Speaker
Description
Hydrogen (H2) fuel is emerging as one of the most viable green solutions in response to the rising global energy consumption. However, due to its high flammability, H2 can cause severe explosions in case of leakage [1]. Several H2 sensors have been developed, and palladium (Pd) based sensors have shown important optical and electrical properties, with the ability to dissociate catalytically the H2 molecule at its surface, by incorporating the resulting H atoms into its crystalline structure [1]. The use of nanostructure Pd–alumina metamaterials can highly improve the sensing properties, such as increased optical sensitivity to H2, improved sensor´s repeatability and durability, and can provide a route to tune the H2 absorption and desorption rates, that limit the H2 sensor response and recovery times [1,2]. Still, pure Pd based H2 sensors may inherently display non-linear behavior and large response times (on the order of minutes), while the use of PdAu alloys allows to suppress H2 absorption-desorption hysteretic behavior and decrease the sensing response times down to the order of seconds [3].

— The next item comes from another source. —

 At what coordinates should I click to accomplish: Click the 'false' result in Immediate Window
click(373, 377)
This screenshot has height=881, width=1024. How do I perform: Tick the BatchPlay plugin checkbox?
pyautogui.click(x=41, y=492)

In this study, we review the fabrication of metamaterials for H2 optical sensing applications based on Pd/PdAu nanowires (NWs) and dendritic nanostructures grown inside nanoporous anodic aluminum oxide (AAO) templates by pulsed electrodeposition (Fig. 1). First, AAO templates were produced through an electrochemical anodization self-assembly process, where the controlled conditions allow tuning the diameters of the pores and result in hexagonal-close-packed arrays with dendritic nanostructured terminations [4]. The H2 optical response of homogeneous Pd NWs, in the order of 127 nm length and 49 nm diameter decreasing up to ~13 nm, as dendritic generations are formed, is reviewed [1]. To improve sensing performance, nanostructured PdAu alloys were fabricated, where the alloy composition was adjusted from 5.65-25.5 at.% Au by a simple change of the applied current density from 15-50 mA·cm-2 in the electrodeposition process. Future tests will include the use of the prepared PdAu-based metamaterials in a homemade optical fiber sensor device.
References
[1] P. Rodrigues et al., ChemistrySelect 1, 3854 (2016); A. Rodriguez et al., Nanotechnology 27, 185501 (2016).
[2] A. Guerreiro et al., Proc. SPIE 11207, 4th Int. Conf. on Appl. of Optics and Photonics, 1120724 (2019).
[3] C. Wadell et al., Nano Lett. 15, 5, 3563–3570 (2015).
[4] C. T. Sousa et al., Journal of Materials Chemistry 22, 3110 (2012).